--- start of PROVIDED DATA ---

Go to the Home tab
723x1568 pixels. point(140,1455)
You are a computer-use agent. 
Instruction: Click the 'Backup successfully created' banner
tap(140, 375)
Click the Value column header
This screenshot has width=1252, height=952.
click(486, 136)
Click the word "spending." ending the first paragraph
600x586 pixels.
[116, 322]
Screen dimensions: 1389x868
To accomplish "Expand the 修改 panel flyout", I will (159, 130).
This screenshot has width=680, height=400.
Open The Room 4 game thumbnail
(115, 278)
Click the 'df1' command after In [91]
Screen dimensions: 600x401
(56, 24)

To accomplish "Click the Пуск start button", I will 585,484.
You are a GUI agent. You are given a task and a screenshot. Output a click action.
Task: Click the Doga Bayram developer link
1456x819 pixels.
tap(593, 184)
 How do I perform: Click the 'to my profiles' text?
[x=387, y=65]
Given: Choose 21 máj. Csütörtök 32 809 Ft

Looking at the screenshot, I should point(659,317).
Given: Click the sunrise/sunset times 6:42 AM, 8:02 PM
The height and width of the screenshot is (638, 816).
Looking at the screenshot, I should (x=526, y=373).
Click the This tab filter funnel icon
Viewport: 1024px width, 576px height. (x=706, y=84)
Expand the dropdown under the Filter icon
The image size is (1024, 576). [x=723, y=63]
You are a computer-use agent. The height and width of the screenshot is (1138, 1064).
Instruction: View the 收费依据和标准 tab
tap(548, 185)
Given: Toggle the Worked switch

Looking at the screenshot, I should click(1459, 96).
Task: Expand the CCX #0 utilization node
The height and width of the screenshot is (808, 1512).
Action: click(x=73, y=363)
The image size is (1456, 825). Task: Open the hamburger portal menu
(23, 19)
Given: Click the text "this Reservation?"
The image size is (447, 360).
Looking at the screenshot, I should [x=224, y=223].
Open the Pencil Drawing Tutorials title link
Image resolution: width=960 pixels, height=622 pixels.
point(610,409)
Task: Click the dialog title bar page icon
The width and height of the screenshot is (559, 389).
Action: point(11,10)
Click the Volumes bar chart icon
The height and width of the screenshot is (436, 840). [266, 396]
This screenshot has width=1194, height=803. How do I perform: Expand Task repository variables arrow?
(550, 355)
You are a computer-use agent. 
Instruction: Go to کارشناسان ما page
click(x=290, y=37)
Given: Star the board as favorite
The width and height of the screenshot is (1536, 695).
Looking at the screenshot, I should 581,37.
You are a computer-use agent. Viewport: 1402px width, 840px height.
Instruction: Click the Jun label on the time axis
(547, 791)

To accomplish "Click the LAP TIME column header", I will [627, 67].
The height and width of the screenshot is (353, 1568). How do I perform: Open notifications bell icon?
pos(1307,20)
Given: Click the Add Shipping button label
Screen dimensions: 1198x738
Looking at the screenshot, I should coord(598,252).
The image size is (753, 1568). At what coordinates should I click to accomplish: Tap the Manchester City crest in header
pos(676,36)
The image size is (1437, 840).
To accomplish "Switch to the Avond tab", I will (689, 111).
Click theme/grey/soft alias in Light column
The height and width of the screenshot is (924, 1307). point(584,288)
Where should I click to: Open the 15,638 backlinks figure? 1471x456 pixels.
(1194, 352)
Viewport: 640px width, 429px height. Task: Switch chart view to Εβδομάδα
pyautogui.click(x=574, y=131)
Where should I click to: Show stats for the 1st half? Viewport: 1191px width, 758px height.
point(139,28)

--- end of PROVIDED DATA ---

▸ **EXERCISE DIRECTIONS**
Extract each row that contains the string "Viewport". Match case exactly.

▸ **REPLY TO THE EXERCISE**
Viewport: 1024px width, 576px height. (x=706, y=84)
You are a computer-use agent. Viewport: 1402px width, 840px height.
Viewport: 640px width, 429px height. Task: Switch chart view to Εβδομάδα
Where should I click to: Show stats for the 1st half? Viewport: 1191px width, 758px height.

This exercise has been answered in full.